Unbestritten ist weiter, dass die Beschwerdeführer die ausstehenden Mietzinse
innert Frist nicht bezahlten und darüber hinaus die Miete bis (mindestens)
April 2015 nicht bezahlt haben.

4.
Die Beschwerdeführer bestreiten indessen eine klare Rechtslage (Art. 257 Abs. 1
lit. b ZPO). Einerseits sei die Geltendmachung des Formmangels nicht
rechtsmissbräuchlich und andererseits sei es dem Gericht im Verfahren
betreffend Rechtsschutz in klaren Fällen nach Art. 257 Abs. 1 ZPO nicht
gestattet, das Vorliegen von Rechtsmissbrauch zu prüfen.

4.1. Es geht vorliegend nicht darum, dass dem Vermieter eine
rechtsmissbräuchliche Kündigung vorgeworfen wird.
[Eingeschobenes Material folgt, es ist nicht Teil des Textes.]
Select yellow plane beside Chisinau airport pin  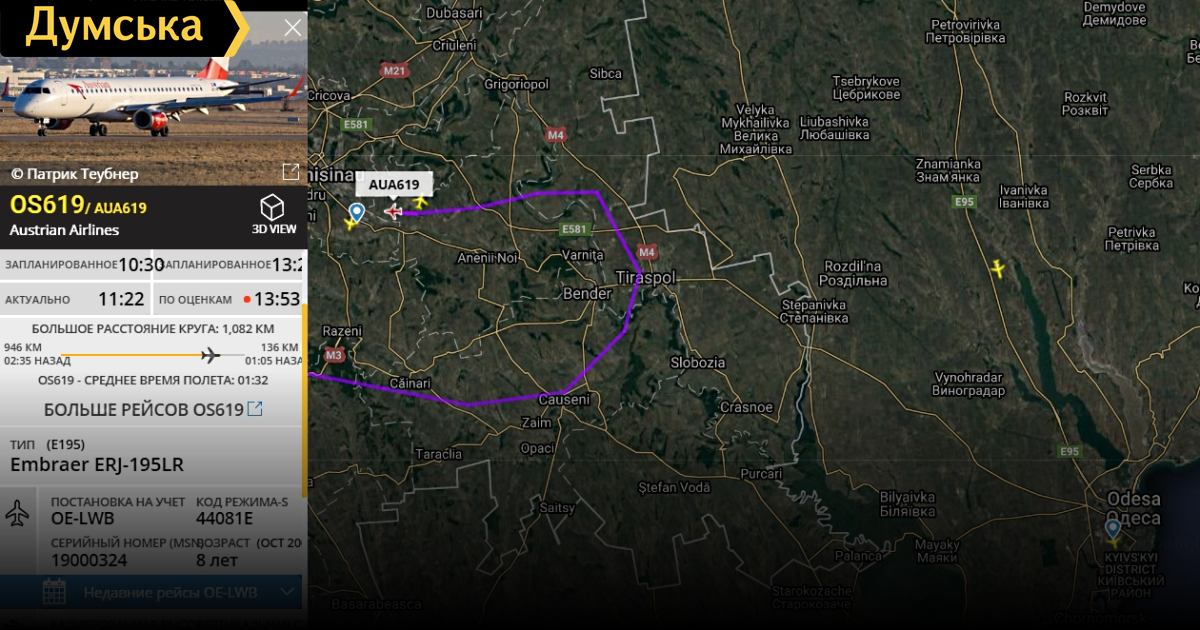(349, 223)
Vielmehr steht ein
Rechtsmissbrauch der Mieter durch unzulässige Berufung auf einen Formmangel zur
Diskussion.

4.1.1. Missbräuchlich handelt u.a., wer ein Rechtsinstitut zweckwidrig zur
Verwirklichung von Interessen verwendet, die dieses Rechtsinstitut nicht
schützen will, d. h. wenn der Rückgriff auf das Rechtsinstitut mit dem
angestrebten Zweck nichts zu tun hat oder diesen gar ad absurdum führt.
Besondere Umstände, welche die Berufung auf zwingendes Recht als missbräuchlich
erscheinen lassen, sind auch zu bejahen, wenn die von der angerufenen Norm zu
schützenden Interessen entfallen oder sonst wie gewahrt wurden (BGE 140 III 200
E. 4.2; 138 III 401 E. 2.4.1 mit Hinweisen).
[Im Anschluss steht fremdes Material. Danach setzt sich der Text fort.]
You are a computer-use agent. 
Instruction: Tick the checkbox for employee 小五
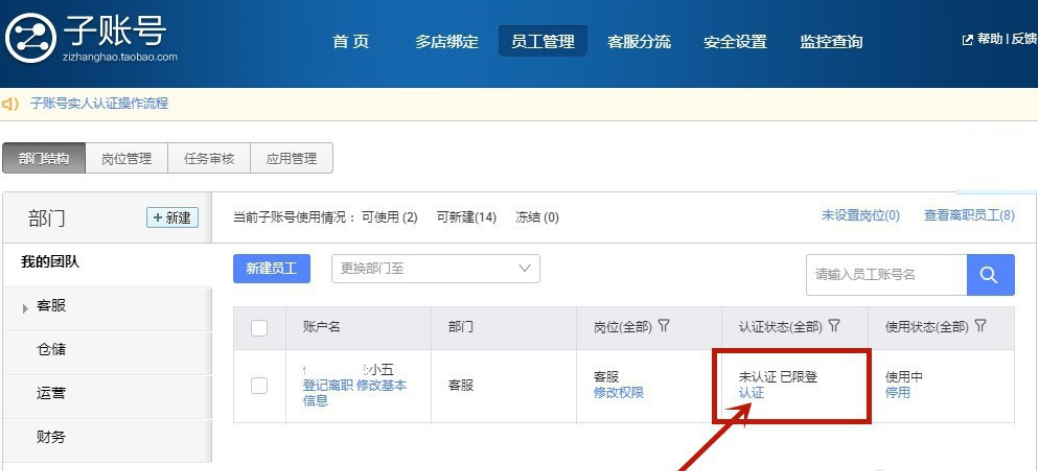(260, 386)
4.1.2. Zweck der Ansetzung einer Zahlungsfrist mit Androhung der Kündigung ist
es namentlich, dem Mieter genügend Zeit einzuräumen, um die Mittel zur Tilgung
der Ausstände zu beschaffen und ihm damit eine letzte Gelegenheit einzuräumen,
den schwerwiegenden Folgen einer ausserordentlichen Vertragsauflösung zu
entgehen, indem ihm klar mitgeteilt wird, welche Beträge innert welcher Frist
zur Abwendung einer (ausserordentlichen) Kündigung bezahlt werden müssen
(Urteile 4A_585/2010 vom 2. Februar 2011 E. 2.1; 4C.124/2005 vom 26. Juli 2005
E. 3.1 und 4C.88/2003 vom 1. Juli 2003 E. 3.2 mit Hinweisen; ferner: Urteil
4A_641/2011 vom 27. Januar 2012 E. 5). Das Bundesgericht hat im Hinblick auf
diesen Zweck in verschiedenen Fällen die Berufung des Mieters auf einen
Formmangel als rechtsmissbräuchlich qualifiziert (zit. Urteile Urteile 4A_585/
2010 E. 3.5, 4C.124/2005 E. 3.1 und 4C.88/2003 E. 3.1/3.2 betr. nicht
eingehaltene Zahlungsfrist von 30 Tagen, wenn anschliessend der Ausstand
trotzdem nicht bezahlt wird). Mit dem Erfordernis der eigenhändigen
Unterschrift sodann soll namentlich vermieden werden, dass die Identität des
Erklärenden unsicher bleibt. Es dient der Befriedigung des Bedürfnisses nach
Zurechnung der Erklärung an eine eindeutig identifizierbare Person (BGE 140 III
54 E. 2.3; 138 III 401 E. 2.4.2 S. 406). Im Hinblick auf diesen Zweck hat das
Bundesgericht die Berufung auf die fehlende eigenhändige Unterschrift
(betreffend eine Mietzinserhöhung) in einem in der amtlichen Entscheidsammlung
publizierten Urteil als rechtsmissbräuchlich qualifiziert, weil kein Zweifel
über die Identität des Erklärenden bestand und beide Parteien der strittigen
Mietzinserhöhung nachgelebt hatten (BGE 138 III 401 E. 2.4 mit Hinweisen.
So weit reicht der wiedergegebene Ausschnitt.